SparkFun CryptoShield - MichaelAO
https://www.sparkfun.com/products/13183?utm_source=SparkFun+Customer+Newsletter&utm_campaign=ca1c346c50-April24_newsletter&utm_medium=email&utm_term=0_fa5287abaf-ca1c346c50-61391981

======
mrb
The CryptoShield contains an ATAES132
([https://cdn.sparkfun.com/datasheets/Dev/Beagle/Atmel-8760-Cr...](https://cdn.sparkfun.com/datasheets/Dev/Beagle/Atmel-8760-CryptoAuth-
ATAES132-Datasheet.pdf)).
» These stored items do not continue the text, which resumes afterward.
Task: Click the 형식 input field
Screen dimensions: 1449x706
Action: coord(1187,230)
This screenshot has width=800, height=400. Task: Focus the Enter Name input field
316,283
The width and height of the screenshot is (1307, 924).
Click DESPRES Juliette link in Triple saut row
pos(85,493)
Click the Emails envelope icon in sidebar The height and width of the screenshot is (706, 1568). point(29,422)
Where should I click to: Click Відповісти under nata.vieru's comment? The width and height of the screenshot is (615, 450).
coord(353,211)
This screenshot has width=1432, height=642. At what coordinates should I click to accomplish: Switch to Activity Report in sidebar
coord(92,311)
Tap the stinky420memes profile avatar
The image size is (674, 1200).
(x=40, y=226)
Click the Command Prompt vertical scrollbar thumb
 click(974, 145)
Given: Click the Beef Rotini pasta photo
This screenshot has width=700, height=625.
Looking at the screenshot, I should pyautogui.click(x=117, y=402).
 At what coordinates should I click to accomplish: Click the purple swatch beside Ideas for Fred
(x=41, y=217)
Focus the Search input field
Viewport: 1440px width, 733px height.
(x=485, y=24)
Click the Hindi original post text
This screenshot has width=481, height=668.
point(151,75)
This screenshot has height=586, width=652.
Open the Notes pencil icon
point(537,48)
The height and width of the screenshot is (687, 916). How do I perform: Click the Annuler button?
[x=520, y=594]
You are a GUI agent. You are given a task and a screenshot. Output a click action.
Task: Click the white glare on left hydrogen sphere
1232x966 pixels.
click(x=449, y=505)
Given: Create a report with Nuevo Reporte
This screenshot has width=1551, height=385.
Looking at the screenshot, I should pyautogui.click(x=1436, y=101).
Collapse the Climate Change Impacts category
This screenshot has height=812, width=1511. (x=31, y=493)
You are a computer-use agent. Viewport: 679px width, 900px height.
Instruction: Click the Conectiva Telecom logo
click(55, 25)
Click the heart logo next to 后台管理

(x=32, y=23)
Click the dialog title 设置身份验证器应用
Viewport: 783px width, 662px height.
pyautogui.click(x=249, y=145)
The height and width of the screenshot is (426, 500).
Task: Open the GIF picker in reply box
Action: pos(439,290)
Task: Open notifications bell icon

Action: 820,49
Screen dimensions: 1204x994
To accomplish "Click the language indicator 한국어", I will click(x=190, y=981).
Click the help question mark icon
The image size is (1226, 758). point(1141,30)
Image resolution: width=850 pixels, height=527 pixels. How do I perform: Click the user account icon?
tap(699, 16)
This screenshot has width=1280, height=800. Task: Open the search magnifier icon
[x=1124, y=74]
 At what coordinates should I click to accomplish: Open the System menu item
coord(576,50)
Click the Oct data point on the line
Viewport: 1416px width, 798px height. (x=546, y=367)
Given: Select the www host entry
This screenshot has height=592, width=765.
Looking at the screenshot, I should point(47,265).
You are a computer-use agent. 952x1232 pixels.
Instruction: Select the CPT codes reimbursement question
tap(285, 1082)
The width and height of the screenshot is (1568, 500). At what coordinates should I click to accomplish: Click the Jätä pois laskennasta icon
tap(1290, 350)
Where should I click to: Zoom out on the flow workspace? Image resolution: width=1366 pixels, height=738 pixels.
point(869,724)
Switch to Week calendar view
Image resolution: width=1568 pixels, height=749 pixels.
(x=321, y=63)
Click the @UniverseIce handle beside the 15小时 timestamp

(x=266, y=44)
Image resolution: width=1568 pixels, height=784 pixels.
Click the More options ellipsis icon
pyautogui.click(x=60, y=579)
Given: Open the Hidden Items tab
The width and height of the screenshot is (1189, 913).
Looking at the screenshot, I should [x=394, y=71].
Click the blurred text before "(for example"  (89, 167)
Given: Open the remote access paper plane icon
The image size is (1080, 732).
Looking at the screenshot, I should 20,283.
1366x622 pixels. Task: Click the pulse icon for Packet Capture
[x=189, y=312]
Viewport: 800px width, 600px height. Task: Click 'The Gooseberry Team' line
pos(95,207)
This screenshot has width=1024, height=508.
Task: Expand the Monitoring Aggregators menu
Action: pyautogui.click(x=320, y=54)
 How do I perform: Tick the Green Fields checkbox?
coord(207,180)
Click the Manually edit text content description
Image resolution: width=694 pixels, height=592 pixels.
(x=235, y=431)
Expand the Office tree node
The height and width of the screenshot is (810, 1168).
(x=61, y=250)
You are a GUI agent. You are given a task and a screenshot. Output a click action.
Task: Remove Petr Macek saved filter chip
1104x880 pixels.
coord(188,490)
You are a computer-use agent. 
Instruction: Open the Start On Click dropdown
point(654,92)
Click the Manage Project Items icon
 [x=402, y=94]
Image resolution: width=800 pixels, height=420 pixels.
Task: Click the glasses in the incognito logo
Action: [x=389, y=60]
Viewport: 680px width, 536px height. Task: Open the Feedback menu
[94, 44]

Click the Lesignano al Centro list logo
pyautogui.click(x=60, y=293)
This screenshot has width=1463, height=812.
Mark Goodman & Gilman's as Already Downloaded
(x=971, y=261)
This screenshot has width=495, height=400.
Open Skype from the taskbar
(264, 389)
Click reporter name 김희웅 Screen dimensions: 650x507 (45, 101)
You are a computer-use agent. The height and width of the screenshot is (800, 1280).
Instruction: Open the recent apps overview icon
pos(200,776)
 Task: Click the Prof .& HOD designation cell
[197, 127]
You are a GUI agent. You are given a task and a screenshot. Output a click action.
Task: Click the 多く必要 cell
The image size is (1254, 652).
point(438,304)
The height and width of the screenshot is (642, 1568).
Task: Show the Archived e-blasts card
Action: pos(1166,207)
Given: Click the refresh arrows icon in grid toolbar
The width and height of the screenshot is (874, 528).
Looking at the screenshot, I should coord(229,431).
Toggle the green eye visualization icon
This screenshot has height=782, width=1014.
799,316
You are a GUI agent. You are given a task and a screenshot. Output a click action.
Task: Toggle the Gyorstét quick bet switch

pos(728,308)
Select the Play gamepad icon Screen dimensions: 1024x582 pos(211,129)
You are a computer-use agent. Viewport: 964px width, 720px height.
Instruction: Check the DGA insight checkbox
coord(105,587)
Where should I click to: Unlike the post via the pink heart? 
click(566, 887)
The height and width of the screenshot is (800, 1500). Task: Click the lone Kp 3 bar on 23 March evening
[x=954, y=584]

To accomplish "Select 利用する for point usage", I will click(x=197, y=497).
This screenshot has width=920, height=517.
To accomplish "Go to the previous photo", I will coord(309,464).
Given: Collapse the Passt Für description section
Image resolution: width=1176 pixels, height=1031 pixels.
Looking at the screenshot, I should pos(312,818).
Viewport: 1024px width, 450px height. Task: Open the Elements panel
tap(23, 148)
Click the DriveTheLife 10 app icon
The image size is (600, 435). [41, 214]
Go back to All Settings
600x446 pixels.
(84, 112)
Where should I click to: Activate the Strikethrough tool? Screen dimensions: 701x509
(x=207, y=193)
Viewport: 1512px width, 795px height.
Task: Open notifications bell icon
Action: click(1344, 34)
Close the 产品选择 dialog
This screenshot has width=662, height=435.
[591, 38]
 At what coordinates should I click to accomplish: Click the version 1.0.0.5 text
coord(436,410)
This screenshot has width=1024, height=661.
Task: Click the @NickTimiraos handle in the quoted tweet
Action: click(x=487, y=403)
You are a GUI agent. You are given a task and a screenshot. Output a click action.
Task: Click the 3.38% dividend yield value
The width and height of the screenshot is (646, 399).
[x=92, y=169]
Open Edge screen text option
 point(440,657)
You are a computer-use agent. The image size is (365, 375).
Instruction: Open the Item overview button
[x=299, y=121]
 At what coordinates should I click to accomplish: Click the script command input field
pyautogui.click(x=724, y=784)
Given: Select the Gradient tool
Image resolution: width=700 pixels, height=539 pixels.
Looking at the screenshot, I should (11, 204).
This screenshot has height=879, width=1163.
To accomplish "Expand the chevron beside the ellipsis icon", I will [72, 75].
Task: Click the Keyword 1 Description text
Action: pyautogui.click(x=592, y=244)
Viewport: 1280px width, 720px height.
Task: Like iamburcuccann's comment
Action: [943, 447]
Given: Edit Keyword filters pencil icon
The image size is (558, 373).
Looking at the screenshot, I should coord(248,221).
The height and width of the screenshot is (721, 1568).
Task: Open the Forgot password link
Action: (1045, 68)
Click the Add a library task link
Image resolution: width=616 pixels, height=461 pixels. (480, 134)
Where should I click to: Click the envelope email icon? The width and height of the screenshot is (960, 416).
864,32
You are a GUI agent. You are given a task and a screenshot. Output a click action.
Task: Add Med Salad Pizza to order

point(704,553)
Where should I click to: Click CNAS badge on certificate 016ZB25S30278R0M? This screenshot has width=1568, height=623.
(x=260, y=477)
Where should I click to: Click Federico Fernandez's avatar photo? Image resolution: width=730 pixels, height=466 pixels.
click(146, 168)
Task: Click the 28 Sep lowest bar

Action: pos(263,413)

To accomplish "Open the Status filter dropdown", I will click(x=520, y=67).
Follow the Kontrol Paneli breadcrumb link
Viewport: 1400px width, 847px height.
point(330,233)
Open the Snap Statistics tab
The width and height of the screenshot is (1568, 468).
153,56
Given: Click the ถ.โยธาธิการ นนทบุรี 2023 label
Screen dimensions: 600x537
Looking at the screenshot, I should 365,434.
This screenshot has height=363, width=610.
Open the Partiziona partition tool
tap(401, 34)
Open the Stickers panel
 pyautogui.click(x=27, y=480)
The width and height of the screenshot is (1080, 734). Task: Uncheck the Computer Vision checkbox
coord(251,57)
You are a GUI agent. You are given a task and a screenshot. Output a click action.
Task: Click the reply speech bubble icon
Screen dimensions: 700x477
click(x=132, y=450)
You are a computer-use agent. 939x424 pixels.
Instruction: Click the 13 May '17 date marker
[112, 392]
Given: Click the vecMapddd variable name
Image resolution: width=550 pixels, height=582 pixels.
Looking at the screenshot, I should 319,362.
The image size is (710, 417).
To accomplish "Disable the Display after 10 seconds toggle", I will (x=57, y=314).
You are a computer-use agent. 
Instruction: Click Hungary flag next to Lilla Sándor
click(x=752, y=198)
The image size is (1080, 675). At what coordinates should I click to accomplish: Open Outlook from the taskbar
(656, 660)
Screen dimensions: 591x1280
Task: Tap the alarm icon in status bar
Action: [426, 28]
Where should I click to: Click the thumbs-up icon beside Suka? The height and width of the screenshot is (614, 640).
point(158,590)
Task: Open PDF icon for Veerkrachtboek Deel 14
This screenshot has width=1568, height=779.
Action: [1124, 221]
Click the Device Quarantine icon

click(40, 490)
I spent 10min reading the datasheet and this chip
makes zero sense to me.

It supports features like "encrypted writes" where the host microcontroller
encrypts data, sends the ciphertext on the SPI link, ATAES132 decrypts it, and
stores the plaintext in internal EEPROM. Later the host can do "encrypted
reads" where ATAES132 reads the plaintext from internal EEPROM, encrypts it
(possibly with a different key), sends it on the SPI link, and the host
decrypts the ciphertext.

Firstly, there is no mechanism in place for the host to securely share a key
with ATAES132. The key would have to be pre-shared during manufacturing.
Secondly, if the host has to have the key and has to do encryption/decryption
by itself, why not just read/write encrypted data on a standard SPI EEPROM?
Thirdly, if I am misunderstanding things and in fact plaintext or keys are
exchanged on the SPI link, then nothing stops an attacker from sniffing the
SPI link or doing active MitM attacks.

This whole chip smells like it was invented to satisfy PHBs who demand crypto
but who have no understanding how to implement crypto correctly.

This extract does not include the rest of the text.